## Source excerpt
<<<<

IGCSE Mathematics | Worked Solutions | 25 Questions
Section A — Recall
Questions 1–10
1.
Write $5^3$ as a product of numbers.
Answer
The index 3 means multiply the base 5 by itself 3 times:
$$5^3 = 5 \times 5 \times 5$$$5^3 = 5 \times 5 \times 5$
Note: The number being multiplied (5) is the base. The small raised number (3) is the index (or power).
2.
State the zero index rule. Give one example to support your answer.
Answer
Any number (except zero) raised to the power 0 equals 1.
$$a^0 = 1$$Example: $\quad 8^0 = 1$
$a^0 = 1$ (for any $a \neq 0$)
Exam tip: This rule applies to any base — numbers, letters, or fractions. E.g. $(100)^0 = 1$, $(x)^0 = 1$.

>>>>

[Entries on target coordinates]
<<<<

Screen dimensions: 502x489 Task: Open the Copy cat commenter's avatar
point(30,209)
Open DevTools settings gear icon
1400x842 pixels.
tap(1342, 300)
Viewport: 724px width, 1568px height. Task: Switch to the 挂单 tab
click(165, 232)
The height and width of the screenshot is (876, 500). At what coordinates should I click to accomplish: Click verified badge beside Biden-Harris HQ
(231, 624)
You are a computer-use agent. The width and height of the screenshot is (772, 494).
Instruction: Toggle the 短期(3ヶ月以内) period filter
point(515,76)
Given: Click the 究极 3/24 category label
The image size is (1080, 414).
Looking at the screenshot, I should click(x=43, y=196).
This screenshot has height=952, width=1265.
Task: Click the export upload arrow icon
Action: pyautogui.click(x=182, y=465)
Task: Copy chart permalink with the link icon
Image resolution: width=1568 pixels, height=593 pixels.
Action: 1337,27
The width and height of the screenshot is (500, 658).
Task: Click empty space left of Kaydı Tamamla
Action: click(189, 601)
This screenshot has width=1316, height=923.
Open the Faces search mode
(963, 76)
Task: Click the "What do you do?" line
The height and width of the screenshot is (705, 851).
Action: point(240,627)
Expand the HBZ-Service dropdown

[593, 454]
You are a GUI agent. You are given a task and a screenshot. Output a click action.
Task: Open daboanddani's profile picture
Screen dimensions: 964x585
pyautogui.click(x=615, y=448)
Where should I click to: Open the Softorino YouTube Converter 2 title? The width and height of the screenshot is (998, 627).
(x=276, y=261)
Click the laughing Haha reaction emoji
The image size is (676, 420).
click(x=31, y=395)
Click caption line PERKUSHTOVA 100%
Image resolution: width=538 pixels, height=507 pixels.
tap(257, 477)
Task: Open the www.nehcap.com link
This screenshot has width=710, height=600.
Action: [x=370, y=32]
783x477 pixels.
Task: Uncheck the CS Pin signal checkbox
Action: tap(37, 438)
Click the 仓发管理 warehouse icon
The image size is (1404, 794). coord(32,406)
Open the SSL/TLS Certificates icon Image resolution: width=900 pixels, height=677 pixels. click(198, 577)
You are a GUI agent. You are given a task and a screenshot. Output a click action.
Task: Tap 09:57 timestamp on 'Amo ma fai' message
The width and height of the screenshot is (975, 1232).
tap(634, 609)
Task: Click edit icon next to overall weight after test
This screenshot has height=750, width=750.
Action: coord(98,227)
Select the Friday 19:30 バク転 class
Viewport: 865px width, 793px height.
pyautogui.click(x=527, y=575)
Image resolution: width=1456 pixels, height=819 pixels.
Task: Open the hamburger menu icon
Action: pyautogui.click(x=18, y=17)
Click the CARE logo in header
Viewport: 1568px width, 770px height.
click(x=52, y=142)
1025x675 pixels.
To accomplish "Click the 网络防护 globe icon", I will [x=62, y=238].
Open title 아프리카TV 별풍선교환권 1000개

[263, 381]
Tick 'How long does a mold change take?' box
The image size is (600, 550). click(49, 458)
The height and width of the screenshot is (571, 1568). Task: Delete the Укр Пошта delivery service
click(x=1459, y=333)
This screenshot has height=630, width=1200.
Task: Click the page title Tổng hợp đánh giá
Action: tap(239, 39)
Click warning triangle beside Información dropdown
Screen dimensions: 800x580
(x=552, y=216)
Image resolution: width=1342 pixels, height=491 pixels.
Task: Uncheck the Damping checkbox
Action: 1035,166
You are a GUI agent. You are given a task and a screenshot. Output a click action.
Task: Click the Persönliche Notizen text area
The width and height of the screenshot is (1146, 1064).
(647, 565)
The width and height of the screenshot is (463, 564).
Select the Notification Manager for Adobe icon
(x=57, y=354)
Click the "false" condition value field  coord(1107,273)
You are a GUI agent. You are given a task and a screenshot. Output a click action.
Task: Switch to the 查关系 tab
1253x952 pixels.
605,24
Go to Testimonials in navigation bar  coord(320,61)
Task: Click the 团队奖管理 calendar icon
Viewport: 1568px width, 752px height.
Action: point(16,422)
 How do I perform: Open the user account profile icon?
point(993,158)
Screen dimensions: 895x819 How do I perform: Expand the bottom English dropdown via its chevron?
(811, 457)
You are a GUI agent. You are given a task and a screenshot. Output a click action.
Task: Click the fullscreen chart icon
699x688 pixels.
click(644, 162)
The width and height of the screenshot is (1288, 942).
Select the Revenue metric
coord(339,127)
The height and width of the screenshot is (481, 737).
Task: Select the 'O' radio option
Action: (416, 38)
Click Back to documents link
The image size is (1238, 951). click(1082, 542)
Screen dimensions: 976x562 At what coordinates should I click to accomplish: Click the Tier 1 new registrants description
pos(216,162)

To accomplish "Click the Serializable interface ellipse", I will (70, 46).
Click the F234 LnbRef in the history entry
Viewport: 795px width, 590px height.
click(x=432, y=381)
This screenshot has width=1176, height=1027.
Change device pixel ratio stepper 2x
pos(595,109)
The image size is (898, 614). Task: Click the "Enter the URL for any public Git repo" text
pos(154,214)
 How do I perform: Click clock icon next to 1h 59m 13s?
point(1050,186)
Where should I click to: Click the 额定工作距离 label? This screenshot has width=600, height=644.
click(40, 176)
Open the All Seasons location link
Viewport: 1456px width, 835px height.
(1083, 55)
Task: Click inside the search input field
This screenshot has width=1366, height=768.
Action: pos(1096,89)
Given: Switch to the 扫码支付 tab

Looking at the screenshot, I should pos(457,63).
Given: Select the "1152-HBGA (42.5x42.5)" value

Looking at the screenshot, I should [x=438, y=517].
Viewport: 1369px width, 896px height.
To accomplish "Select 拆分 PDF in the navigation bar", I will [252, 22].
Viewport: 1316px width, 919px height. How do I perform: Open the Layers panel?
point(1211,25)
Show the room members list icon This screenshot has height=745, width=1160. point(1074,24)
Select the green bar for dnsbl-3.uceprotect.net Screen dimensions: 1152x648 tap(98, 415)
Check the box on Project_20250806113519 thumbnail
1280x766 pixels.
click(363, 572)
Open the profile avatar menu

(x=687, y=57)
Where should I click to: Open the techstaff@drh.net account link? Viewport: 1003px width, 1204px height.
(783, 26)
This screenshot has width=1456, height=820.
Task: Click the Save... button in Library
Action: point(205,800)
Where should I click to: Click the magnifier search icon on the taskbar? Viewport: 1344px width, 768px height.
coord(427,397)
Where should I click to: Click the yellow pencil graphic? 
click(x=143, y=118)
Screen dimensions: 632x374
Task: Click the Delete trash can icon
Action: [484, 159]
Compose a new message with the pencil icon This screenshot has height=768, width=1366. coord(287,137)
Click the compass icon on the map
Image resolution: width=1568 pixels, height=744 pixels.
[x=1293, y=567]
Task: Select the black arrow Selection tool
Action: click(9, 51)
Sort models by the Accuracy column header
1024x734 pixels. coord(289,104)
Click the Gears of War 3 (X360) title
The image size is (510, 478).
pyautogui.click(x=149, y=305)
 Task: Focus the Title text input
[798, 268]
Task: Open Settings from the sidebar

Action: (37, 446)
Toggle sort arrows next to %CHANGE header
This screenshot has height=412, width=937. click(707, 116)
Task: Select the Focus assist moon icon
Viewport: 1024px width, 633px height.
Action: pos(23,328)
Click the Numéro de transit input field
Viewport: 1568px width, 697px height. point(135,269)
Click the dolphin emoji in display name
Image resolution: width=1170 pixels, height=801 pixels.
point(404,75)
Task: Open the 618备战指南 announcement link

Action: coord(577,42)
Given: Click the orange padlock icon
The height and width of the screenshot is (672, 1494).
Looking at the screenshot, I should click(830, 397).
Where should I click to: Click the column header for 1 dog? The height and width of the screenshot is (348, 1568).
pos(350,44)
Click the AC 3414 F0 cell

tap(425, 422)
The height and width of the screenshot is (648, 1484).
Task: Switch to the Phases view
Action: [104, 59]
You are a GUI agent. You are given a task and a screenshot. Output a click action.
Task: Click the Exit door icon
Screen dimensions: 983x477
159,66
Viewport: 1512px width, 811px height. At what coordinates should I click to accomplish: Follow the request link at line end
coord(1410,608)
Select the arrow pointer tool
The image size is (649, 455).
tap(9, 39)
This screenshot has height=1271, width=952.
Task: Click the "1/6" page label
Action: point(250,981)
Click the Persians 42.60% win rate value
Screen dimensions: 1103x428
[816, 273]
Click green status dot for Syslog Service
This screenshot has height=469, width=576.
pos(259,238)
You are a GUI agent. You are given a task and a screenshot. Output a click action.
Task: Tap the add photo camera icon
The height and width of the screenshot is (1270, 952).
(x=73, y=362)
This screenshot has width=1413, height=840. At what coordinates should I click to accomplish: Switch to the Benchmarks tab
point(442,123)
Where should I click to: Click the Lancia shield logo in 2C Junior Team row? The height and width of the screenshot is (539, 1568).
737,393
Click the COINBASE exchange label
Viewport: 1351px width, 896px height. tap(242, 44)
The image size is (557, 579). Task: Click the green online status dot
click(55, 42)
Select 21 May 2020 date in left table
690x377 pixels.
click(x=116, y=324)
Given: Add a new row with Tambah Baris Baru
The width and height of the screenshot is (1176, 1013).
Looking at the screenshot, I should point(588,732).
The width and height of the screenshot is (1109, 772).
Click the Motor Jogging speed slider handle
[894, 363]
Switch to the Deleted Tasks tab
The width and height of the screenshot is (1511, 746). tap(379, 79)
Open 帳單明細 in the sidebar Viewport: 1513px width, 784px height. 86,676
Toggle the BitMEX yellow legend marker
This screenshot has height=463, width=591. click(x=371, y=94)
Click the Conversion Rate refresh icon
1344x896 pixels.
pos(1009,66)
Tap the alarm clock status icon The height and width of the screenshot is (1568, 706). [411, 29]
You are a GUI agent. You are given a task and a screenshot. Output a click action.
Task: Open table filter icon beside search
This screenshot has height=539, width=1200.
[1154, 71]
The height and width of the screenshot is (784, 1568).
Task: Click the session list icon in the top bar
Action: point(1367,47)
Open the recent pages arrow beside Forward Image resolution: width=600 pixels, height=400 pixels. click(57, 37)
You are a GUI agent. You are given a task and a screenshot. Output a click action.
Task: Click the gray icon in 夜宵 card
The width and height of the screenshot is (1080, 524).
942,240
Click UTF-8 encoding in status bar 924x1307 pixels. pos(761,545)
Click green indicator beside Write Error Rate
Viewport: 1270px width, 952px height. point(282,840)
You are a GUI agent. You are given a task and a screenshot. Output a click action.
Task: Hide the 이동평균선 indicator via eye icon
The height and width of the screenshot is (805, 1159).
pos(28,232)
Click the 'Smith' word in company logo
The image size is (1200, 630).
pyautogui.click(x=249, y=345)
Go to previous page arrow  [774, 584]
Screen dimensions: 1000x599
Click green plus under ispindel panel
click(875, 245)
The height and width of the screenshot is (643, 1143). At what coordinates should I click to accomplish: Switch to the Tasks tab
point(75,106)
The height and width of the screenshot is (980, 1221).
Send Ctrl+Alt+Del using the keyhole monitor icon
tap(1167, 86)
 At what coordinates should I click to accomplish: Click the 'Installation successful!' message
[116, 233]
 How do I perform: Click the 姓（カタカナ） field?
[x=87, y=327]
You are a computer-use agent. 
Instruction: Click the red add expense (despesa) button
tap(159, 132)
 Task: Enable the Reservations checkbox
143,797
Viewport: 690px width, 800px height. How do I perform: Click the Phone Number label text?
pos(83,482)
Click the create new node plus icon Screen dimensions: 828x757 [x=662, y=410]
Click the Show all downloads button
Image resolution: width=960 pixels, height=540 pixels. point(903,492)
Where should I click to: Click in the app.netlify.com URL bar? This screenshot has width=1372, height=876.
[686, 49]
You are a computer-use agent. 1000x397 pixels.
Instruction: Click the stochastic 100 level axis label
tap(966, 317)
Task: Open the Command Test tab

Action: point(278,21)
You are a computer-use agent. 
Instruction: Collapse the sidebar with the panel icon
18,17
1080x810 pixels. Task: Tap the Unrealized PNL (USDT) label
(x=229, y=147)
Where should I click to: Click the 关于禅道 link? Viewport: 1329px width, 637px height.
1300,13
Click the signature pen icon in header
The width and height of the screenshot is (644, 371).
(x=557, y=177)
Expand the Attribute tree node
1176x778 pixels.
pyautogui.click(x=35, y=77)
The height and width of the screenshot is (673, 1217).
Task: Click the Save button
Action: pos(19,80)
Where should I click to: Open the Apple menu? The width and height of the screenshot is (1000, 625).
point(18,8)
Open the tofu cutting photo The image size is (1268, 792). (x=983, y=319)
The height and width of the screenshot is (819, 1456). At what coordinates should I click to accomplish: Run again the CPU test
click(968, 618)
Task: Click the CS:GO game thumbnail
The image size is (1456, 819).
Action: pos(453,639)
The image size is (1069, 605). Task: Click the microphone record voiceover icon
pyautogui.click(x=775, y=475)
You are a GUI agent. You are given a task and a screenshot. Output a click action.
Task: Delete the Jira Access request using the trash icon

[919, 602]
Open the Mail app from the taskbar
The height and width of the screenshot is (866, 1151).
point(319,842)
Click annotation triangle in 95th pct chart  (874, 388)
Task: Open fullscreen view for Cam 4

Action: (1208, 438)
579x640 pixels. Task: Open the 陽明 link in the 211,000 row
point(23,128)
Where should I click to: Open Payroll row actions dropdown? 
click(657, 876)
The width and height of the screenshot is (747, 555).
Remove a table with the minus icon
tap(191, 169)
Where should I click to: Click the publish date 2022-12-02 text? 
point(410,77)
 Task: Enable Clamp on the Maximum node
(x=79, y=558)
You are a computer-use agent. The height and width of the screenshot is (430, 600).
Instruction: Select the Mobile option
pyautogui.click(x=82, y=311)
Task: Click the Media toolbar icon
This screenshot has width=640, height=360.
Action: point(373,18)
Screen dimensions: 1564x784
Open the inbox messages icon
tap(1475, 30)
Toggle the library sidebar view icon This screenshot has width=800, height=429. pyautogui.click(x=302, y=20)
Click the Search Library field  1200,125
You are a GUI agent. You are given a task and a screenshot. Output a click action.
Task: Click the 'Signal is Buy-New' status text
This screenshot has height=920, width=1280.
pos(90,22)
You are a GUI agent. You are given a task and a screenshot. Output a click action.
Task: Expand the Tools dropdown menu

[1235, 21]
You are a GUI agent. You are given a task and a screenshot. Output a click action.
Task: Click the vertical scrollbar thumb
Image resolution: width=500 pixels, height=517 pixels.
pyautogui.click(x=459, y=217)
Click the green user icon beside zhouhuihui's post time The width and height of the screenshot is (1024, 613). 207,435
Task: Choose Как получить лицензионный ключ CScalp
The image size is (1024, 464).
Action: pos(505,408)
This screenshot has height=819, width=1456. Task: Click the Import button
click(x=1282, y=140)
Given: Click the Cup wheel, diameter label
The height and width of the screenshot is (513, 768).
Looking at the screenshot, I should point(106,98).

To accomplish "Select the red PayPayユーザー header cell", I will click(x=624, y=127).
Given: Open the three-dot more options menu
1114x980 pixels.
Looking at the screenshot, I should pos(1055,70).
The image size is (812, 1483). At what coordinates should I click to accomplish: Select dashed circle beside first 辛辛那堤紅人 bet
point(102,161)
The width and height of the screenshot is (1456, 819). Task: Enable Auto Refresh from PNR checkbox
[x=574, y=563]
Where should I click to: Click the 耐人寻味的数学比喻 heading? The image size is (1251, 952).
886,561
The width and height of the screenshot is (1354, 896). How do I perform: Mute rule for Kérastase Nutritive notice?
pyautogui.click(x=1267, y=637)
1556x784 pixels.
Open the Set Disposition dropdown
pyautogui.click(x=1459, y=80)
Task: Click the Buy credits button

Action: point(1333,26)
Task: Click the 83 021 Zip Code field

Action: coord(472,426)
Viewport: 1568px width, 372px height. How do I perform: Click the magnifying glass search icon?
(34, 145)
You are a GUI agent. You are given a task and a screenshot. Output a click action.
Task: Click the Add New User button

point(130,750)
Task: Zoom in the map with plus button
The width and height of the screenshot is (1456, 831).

>>>>

## Things to do
• a. From the indices worked solutions, extract the passage that starts at "IGCSE Mathematics |" and ends at "0 equals 1.".
• b. Write what comes next in the indices worked solutions, picking up after the final line shown.

## Expected answers
• a.
IGCSE Mathematics | Worked Solutions | 25 Questions
Section A — Recall
Questions 1–10
1.
Write $5^3$ as a product of numbers.
Answer
The index 3 means multiply the base 5 by itself 3 times:
$$5^3 = 5 \times 5 \times 5$$$5^3 = 5 \times 5 \times 5$
Note: The number being multiplied (5) is the base. The small raised number (3) is the index (or power).
2.
State the zero index rule. Give one example to support your answer.
Answer
Any number (except zero) raised to the power 0 equals 1.

• b.
3.
Complete the rule for a negative index: $a^{-n} = \ldots$
Answer
A negative index means one divided by that power of the base.
$$a^{-n} = \frac{1}{a^n}$$
Remember: A negative index does NOT make the answer negative — it means the reciprocal (1 over). E.g. $2^{-3} = \dfrac{1}{8}$, not $-8$.
4.
Find the value of $4^3$.
Answer
$$4^3 = 4 \times 4 \times 4 = 16 \times 4 = 64$$
$4^3 = 64$
5.
Find the value of $6^0$.
Answer
Apply the zero index rule: any number to the power 0 equals 1.
$6^0 = 1$
6.
Find the value of $3^{-1}$.
Answer
- Apply the negative index rule: $\quad 3^{-1} = \dfrac{1}{3^1}$
- Simplify: $\quad \dfrac{1}{3^1} = \dfrac{1}{3}$
$3^{-1} = \dfrac{1}{3}$
7.
Find the value of $7^{-2}$.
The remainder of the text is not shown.